"Yes, I know chatterboxes mean all right, but they forget. Now, Rose is going to be a great scholar and she is going to be a lady, very quick, too; but she is awkward, now, and my little girl mustn't make it hard for her."
After Josie went out, Thatcher said:
"I know just how the girl feels. I went through it myself. It's hard, but it won't hurt her, only don't try to talk it over with her. If she's the girl I think she is, she'll work the whole matter out in a week herself. More than that, let me talk to her myself. If she's rested, ask her to come down."
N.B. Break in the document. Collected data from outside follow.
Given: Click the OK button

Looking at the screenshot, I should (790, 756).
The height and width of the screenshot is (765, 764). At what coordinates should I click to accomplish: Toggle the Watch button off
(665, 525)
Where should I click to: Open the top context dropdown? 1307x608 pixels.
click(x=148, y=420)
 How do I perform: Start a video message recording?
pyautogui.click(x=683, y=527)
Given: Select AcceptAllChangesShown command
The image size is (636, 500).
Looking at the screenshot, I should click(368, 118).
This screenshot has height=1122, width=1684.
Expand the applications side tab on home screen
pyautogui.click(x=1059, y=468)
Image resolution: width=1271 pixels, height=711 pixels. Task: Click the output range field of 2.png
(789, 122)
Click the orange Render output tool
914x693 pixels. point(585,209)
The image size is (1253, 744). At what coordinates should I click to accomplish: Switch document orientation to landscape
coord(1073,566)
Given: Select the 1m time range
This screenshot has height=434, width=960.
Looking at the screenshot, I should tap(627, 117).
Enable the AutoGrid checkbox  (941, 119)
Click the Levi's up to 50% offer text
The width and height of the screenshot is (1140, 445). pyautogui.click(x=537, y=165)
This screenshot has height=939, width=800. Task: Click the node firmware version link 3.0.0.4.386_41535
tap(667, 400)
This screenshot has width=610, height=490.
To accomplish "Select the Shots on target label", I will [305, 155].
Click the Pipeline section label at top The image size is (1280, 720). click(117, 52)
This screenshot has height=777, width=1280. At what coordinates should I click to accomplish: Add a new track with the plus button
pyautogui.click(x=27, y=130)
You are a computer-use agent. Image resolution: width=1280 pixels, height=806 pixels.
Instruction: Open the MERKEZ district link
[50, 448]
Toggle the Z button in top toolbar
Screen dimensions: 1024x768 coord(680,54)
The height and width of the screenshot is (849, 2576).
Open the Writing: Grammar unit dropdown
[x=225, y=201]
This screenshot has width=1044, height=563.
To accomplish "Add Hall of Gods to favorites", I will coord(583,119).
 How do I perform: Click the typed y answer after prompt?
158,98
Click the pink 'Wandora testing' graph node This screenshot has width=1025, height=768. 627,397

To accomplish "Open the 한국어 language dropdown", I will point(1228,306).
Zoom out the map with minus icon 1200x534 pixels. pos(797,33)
Rose came into the Doctor's office in a numb sort of timidity, for there was a great change in the Doctor. He was hardly the same man who had eaten at their table. She couldn't describe it, but there was something in his voice which awed her. He sat now surrounded by his professional books and tools, which gave him dignity in her eyes.
"Sit down, Rose," he said, "I want to talk with you. I've had a letter from your father about you and your expenses."
And then, in some way, she never knew exactly how, he talked away her bitterness and gave her hope and comfort. He advised about books, and said: "And you'll need some little things which Bluff Siding doesn't keep. Mrs. Thatcher will drive you up town tomorrow and you can get what you need. Your father has deposited some money here to pay your expenses. I am going over to University Hill to make a call; perhaps you'd like to go."
She assented, and went to get her hat.
It was the largest town she had ever seen, and the capitol was wonderful to her, set in its park, where squirrels ran about on the velvet green of the grass. The building towered up in the sky, just as she had seen it in pictures. Swarms of people came and went along the hard, blue-black paths, and round it the teams moved before the stores of the square. It was all mightily impressive to her.
They passed the Public Library, and the Doctor said:
"You'll make great use of that, I imagine."